Groups can act in what we might called an immoral fashion, that doesn't mean they haven't learned to work together. It doesn't mean either that the leadership of the group isn't acting in a compassionate way towards the members of his group.
I was once coming in from 3 months in the bush. That's 3 months of humping up in the mountains with only a couple of hot showers, and a few hot meals. We had humped it back in to a point where we could be picked up by trucks, no need for choppers. I was the first one to the trucks. As I walked by the leed truck the driver said to me, "what's the matter you can't hump it the rest of the way"? My first instinct was to kill him. Not a , gee I'd like to kill that SOB, but the real deal. Kill him. As I walked past his truck towards the last truck in line I thought he better not say that to anyone else because they WILL kill him. As a went a few more feet I heard a commotion behind me. I turned around and a good friend of mine was up on the running board of that first truck with the barrel of his weapon against the head of the driver and his finger on the trigger. I turned around, went back, and talked my friend down off the running board.
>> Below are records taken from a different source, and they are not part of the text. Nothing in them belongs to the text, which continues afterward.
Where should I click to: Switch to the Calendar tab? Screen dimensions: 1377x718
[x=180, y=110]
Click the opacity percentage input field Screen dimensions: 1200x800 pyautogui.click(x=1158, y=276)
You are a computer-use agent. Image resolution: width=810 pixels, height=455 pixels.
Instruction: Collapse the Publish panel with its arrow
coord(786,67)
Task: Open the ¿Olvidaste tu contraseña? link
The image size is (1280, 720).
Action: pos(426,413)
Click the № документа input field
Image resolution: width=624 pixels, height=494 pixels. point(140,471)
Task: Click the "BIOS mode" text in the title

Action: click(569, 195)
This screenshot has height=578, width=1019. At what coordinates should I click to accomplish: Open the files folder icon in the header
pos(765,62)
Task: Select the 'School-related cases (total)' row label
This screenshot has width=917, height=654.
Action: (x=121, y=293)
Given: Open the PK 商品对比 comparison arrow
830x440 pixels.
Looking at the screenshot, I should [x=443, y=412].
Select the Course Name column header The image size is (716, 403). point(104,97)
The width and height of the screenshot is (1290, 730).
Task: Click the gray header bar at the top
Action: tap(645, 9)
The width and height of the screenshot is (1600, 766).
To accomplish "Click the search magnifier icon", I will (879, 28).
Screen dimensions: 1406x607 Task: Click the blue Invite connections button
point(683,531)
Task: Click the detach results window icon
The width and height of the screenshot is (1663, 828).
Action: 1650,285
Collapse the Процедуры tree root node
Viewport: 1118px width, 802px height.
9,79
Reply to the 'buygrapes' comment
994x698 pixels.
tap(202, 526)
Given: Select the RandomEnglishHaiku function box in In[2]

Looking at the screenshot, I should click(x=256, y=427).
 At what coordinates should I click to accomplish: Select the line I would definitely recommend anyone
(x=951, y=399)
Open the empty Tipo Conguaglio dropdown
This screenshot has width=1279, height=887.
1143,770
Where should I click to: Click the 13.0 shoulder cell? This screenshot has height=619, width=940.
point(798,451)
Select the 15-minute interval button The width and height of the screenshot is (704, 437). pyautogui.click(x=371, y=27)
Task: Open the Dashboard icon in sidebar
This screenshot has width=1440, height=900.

I was the leader of the first group to the trucks. It was my job to understand my men and anticipate problems. It was my job to be compassionate towards my men. That included caring for them to the point to where they didn't do something that could get them in trouble, like killing another American, no matter how much I wanted to kill the driver myself.
This is how leadership works. One foot on the pedal, the other near the brake. Aggression mixed with compassion.
Some slob can reproduce, sure. A Tiger that has a genetic predisposition to go blind later in life can reproduce also, but his line won't last long. Neither will the line of a slob, who beats his wife, and ignores his children.
Why would I care about trying to figure what a god that I don't believe in thinks is right when life itself offers so many lessons?